Sometimes I cannot write. By this I do not mean that sometimes I cannot write well (that would be often). What I mean is that sometimes I cannot write words. Maybe this is just what is called writer's block. But I've had that before and I usually think of that as involving a lack of ideas or beginnings, etc.: in other words, as not knowing what I want to say. But my not being able to write now (that is, lately) is not exactly that. I've got a lot to say, actually. I've got big ideas. For one thing I know exactly why the book I'm reviewing is good (and I have a pretty good idea about its flaws). But I'm not writing why it's good - even though the review is late. Also, I've got this great idea for a new article - something that connects the contemporary political situation with a figure / genre from my period of interest. At least I think I do. I haven't actually written it out yet. I'm part of an exciting panel at a conference later in the year. It's one of those big-question panels: a give us your thoughts on the discipline, the profession, the state of the world kind of thing. I even have a research assistant to help me collect the necessary data for the presentation. But while I have a great title for the talk (it has a colon and all) I have little else. I've never had a research assistant before and I'm not really sure what to tell him. I mostly try to avoid him. Fortunately, he gets paid with or without my directions. Then there's my tenure folder. I've given it a lot of thought and I'm pretty sure my institution should tenure me. I know how I meet the requirements of the criteria. But have I drafted my statement?

And then there is this blog. I started this on the recommendation of a friend. I thought it could be a place for me to write about more up-to-date things (my period is way in the past). But the horrible headlines pile up like the wreckage facing Paul Klee's Angel (and this is just the news that's actually reported.

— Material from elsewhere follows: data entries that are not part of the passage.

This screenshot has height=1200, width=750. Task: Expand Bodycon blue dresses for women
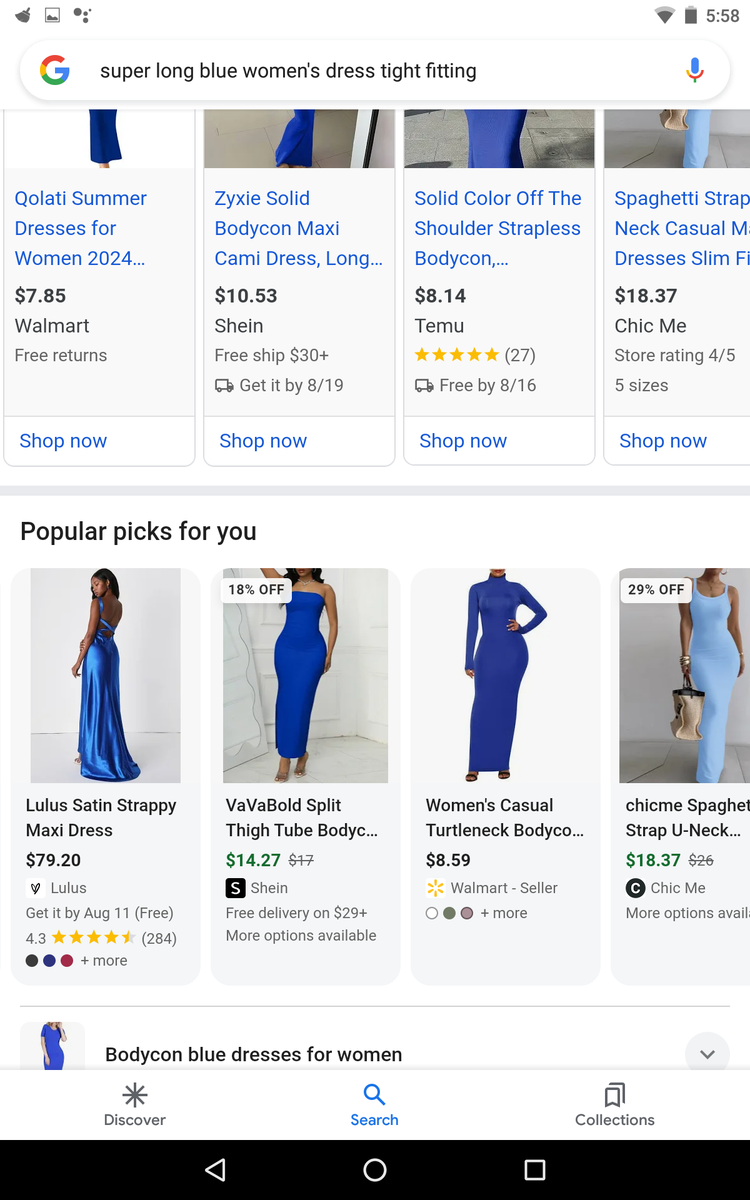click(x=707, y=1054)
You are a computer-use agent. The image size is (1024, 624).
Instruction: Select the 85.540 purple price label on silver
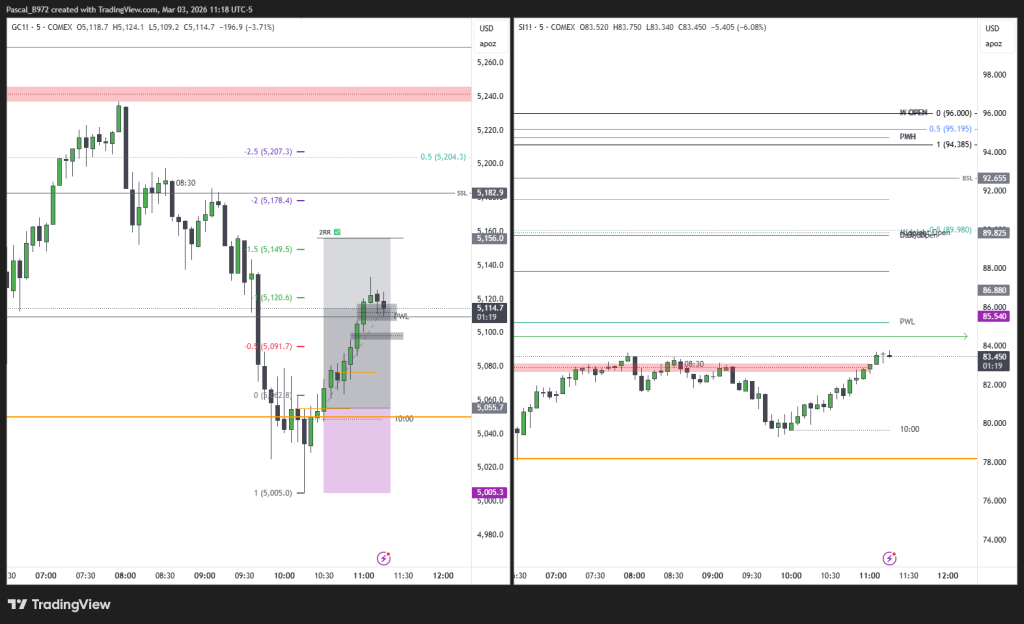tap(993, 316)
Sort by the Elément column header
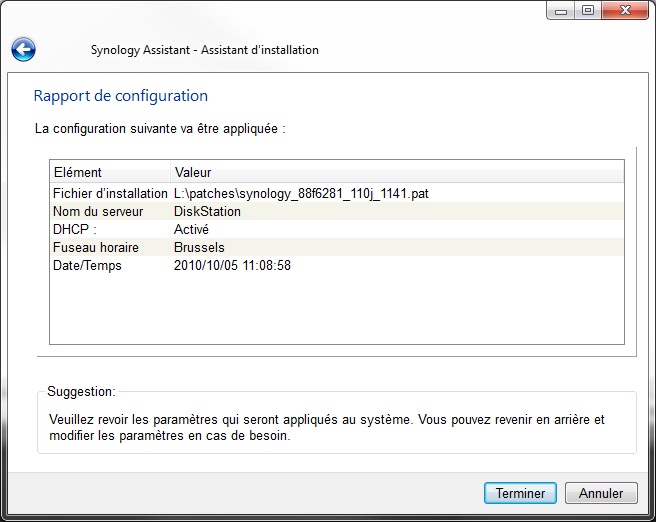Screen dimensions: 656x522 click(x=110, y=172)
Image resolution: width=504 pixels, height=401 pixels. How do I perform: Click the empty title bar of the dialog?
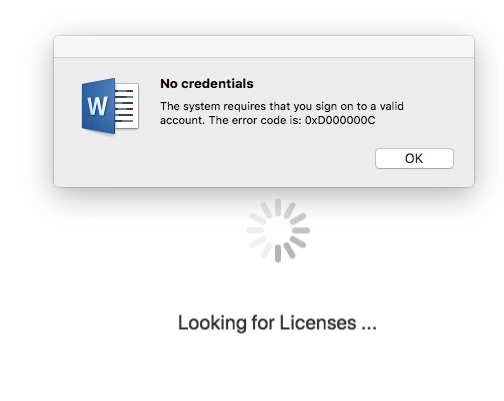(x=264, y=47)
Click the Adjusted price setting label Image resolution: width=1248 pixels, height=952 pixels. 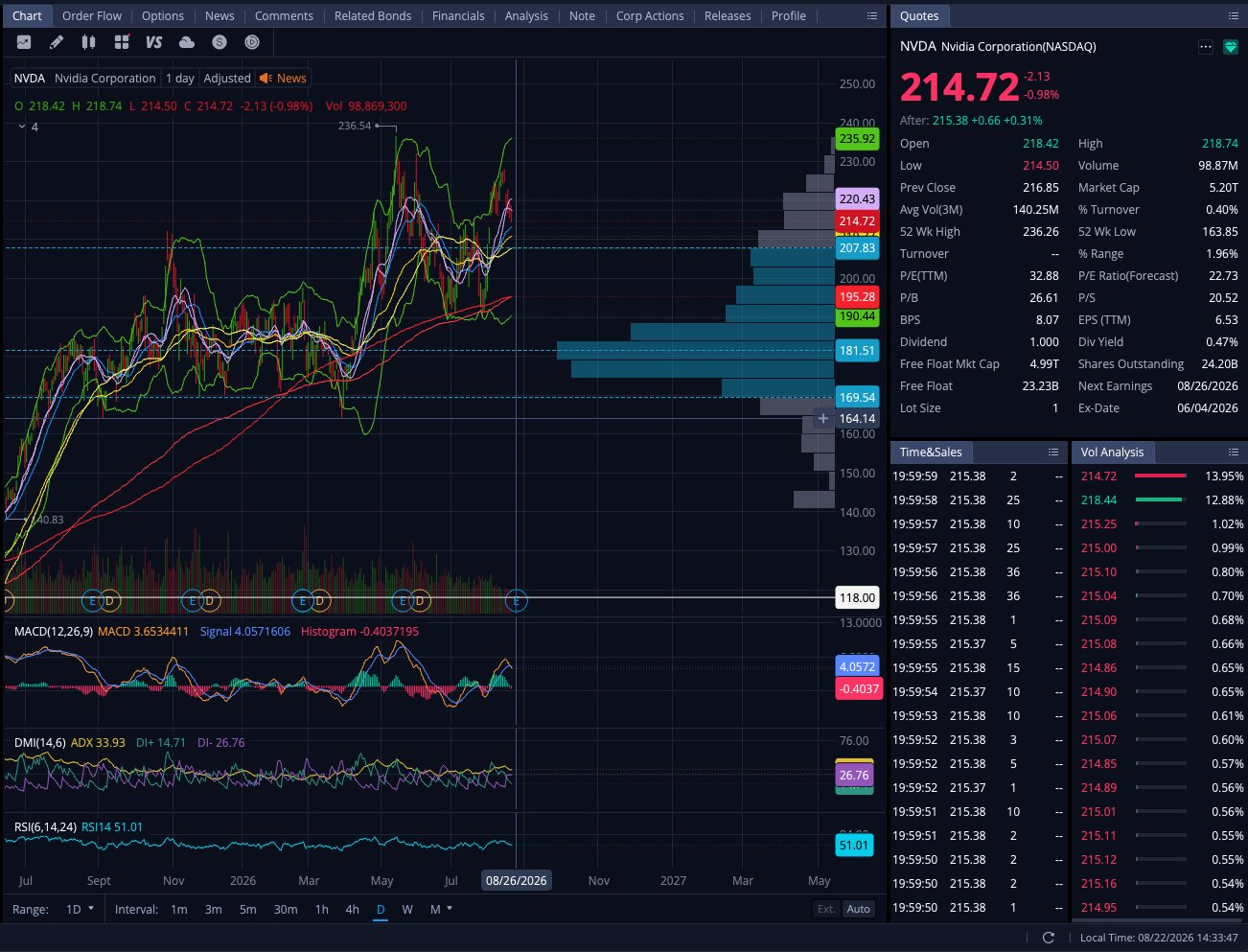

Progress?). So never-ceasing crappy news is a problem. Laziness is also a problem. Once I get so far behind I just freeze and wait for some new thing to raise my critical ire. But then it's as if I've ignored history. I no longer know what to say about the recent supreme court ruling on segration in schools, for example. Actually I do know but for whatever reason I didn't say it and now there are many great editorial pieces and blog posts that get right to the point. Unfortunately I haven't even linked them yet (I'm stull reading). And let's not forget the "bong-hits for-Jesus" kid. That was no field trip, Roberts, you fuck. I freeze. At any rate, I'm dead keen to write this blog-series on liberalism in the academy. I don't see the whole "all professors are leftists" argument we sometimes get from students or the press. I see something more akin to all professors are wishy-washy liberals who want students to think critically but still think the Democratic party is "progressive." I don't mean we should be teaching this stuff in our classes. Not necessarily. But I think it's odd that so many professors are culturally radical (postmodern transgression and all that shit) but politically as far from radical as can be (compare and contrast the NYTimes coverage of, say, the Tom Stoppard cycle and Hugo Chavez. I've got nothing agaist Stoppard (though drama is a dying, if not dead, medium) but boy do I love to see liberals frothing at the mouth over Chavez's land-redistribution schemes). So why am I writing this instead - on not writing?

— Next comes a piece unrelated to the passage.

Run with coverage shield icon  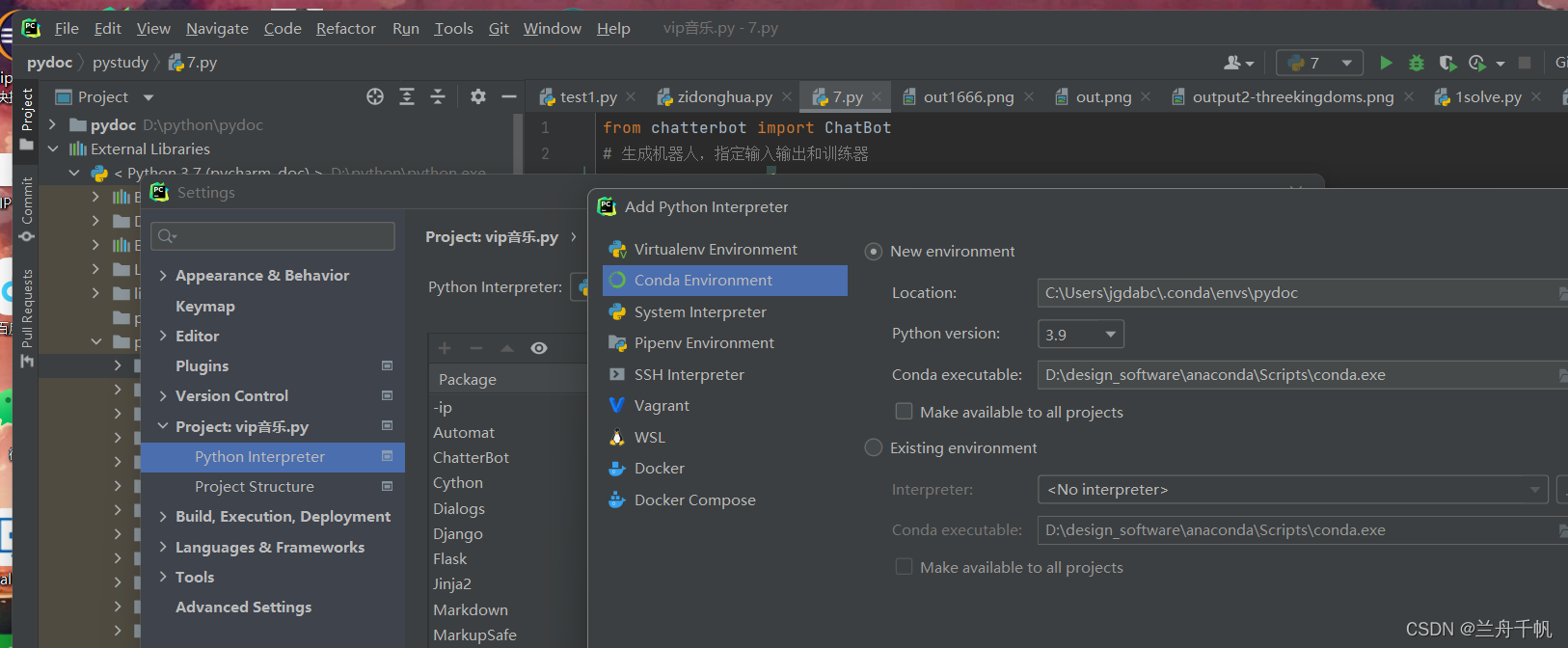tap(1446, 63)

I could just as well be doing the dishes or reading some book totally irrelevant to my field or weeding. These are all things I enjoy doing when I'm not writing. I think one consistent problem across the different writing registers that affect me at present (review, conference presentation, article, tenure report, blog) is confidence. I am at present lacking in confidence. If one of these things would actually come through (an article, a successful presentation, tenure, a blog reader)...well, that would give me confidence. Then I might be able to write. But I need to write first for one of these things to come through. Fuck.

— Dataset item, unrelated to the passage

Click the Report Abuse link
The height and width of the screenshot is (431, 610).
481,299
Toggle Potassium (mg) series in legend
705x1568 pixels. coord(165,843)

I was asked by a journal to write a review of a book that was published as part of a series that includes my own book. I like this writer's previous book a lot and I like the new book too (though less). But for some reason I cannot say how or why, even though I know - or think I know - how and why. I have this sudden loss of confidence. They sent along a sample review for style, length, etc. That review is not very good, in fact. But it's better than the one I'm writing. At least that's how I see it. I have to see it differently. Not as "not very good" or "good" or whatever, but as "a review," which I too have to write. An article, which I too have to write. Tenure, which I too have to win. A blog, which, well. O.K. Next up (maybe): liberalism and the academy. Confidence makes for good writing. It makes for writing period. Words. To write confidently is to write better. Where does it come from, though?